ACTION ITEM => Check every line of the entries for the string "will" and return the ones that contain it.

Excerpts from a dataset =>
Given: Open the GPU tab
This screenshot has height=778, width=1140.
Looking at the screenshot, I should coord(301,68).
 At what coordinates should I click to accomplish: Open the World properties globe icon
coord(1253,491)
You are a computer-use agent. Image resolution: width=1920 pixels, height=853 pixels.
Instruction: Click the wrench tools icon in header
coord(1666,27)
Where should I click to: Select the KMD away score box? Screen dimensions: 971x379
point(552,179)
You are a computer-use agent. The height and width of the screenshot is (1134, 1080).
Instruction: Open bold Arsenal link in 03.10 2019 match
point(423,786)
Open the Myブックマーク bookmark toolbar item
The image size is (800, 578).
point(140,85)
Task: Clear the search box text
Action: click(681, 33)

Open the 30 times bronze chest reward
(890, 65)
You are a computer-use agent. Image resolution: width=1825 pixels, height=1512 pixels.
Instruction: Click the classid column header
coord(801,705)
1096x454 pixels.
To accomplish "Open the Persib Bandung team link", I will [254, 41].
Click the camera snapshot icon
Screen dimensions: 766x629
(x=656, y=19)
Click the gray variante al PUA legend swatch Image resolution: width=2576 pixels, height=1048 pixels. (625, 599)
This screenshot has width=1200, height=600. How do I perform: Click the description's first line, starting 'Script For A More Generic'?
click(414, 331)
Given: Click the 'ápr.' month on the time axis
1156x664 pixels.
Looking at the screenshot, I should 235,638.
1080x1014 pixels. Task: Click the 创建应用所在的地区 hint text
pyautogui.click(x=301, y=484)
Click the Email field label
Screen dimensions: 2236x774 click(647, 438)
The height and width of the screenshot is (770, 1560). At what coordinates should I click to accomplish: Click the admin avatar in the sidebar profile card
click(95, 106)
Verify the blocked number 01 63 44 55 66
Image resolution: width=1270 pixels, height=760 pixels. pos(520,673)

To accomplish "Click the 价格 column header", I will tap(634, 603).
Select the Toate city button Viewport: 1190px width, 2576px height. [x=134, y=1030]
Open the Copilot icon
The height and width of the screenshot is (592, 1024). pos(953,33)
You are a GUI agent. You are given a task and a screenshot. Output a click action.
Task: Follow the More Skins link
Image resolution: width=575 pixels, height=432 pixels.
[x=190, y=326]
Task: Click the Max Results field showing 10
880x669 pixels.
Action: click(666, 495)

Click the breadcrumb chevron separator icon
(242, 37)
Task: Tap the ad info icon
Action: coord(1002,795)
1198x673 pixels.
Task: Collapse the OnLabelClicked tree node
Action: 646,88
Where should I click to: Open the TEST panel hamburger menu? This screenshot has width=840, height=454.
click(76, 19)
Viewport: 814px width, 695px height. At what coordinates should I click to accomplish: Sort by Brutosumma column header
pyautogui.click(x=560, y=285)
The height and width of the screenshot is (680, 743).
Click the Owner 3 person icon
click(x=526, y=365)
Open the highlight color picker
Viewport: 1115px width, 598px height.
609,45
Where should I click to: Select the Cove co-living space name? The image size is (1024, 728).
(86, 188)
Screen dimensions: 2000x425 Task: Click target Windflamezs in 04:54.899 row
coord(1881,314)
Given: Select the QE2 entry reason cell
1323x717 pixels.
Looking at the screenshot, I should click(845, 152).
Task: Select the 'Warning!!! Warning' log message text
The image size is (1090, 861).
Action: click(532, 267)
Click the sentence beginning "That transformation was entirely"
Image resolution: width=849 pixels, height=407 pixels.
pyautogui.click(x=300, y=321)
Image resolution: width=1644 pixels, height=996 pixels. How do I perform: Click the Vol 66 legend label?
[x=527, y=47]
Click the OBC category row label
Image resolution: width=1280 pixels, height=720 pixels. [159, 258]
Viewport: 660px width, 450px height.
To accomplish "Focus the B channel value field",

COMPLETED EXERCISE =>
To accomplish "Open the Persib Bandung team link", I will [254, 41].
To accomplish "Click the 价格 column header", I will tap(634, 603).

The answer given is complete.